Member of the Connecticut House of Representatives from Norwalk
- In office May 1794 – October 1794 Serving with Samuel Cook Silliman
- Preceded by: Thomas Belden, Samuel Comstock
- Succeeded by: Eliphalet Lockwood, Samuel Cook Silliman
- In office May 1795 – October 1795 Serving with Eliphalet Lockwood
- Preceded by: Eliphalet Lockwood, Samuel Cook Silliman
- Succeeded by: Eliphalet Lockwood, Samuel Comstock
- In office May 1796 – October 1796 Serving with Eliphalet Lockwood
- Preceded by: Eliphalet Lockwood, Samuel Comstock
- Succeeded by: Eliphalet Lockwood, Matthew Marvin

Personal details
- Born: September 5, 1758 Woodbury, Connecticut, U.S.
- Died: May 14, 1815 (aged 56) Norwalk, Connecticut, U.S.
- Spouse(s): Elizabeth Stoddard (m. 1787)
- Children: Charles Robert Sherman, Daniel, Elizabeth
- Parent: Daniel Sherman (father) Mindwell Sherman (née Taylor) (mother)
- Occupation: lawyer, judge

= Taylor Sherman =

American politician

Taylor Sherman (September 5, 1758 – May 14, 1815) was a member of the Connecticut House of Representatives from Norwalk in the sessions of May 1794, May 1795, and May 1796.

Sherman was born in Woodbury, Connecticut, on September 5, 1758. He was the son of Judge Daniel Sherman and Mindwell Taylor Sherman.

He married Elizabeth Stoddard of Woodbury in 1787. After he was admitted to the bar, he moved to Norwalk, where he practiced law.

He was a judge of Probate for the District of Norwalk from the creation of the district in 1802 until his death.

He was appointed collector of Internal Revenue for the Second District of Connecticut by James Madison.

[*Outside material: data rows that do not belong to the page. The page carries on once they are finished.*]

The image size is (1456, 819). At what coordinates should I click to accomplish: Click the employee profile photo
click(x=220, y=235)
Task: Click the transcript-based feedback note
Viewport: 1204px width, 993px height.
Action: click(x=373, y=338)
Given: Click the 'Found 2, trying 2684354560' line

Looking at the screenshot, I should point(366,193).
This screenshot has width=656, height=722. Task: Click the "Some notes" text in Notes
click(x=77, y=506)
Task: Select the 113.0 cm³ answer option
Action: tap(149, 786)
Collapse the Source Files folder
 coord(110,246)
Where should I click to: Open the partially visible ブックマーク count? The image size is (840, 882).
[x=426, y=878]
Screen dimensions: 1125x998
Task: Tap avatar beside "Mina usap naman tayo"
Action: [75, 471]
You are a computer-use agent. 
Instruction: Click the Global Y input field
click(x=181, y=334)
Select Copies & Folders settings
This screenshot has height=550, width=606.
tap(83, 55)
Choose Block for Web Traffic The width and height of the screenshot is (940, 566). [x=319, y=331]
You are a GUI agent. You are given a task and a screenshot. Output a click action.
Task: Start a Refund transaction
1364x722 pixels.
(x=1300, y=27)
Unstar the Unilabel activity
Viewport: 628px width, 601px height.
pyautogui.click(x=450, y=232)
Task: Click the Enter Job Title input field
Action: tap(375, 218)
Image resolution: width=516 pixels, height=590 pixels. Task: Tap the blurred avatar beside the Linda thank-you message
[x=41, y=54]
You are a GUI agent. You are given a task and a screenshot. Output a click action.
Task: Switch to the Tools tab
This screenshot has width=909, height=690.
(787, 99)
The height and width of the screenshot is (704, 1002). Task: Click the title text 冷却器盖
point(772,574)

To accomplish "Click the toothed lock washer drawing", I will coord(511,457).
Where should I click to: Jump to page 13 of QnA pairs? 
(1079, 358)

He was appointed Agent to survey land in the Connecticut Western Reserve consisting of a half million acres which was granted to those who suffered losses from the Battle of Norwalk. He acquired a large tract of this land in Sherman Township in Huron County, Ohio, which bears his name.

He was the father of Charles Robert Sherman, justice of the Supreme Court of Ohio, and grandfather of General William Tecumseh Sherman.

The Taylor Sherman House was located at 89 Main Street in Norwalk, and the house's design was studied for the Historic American Buildings Survey by the Library of Congress.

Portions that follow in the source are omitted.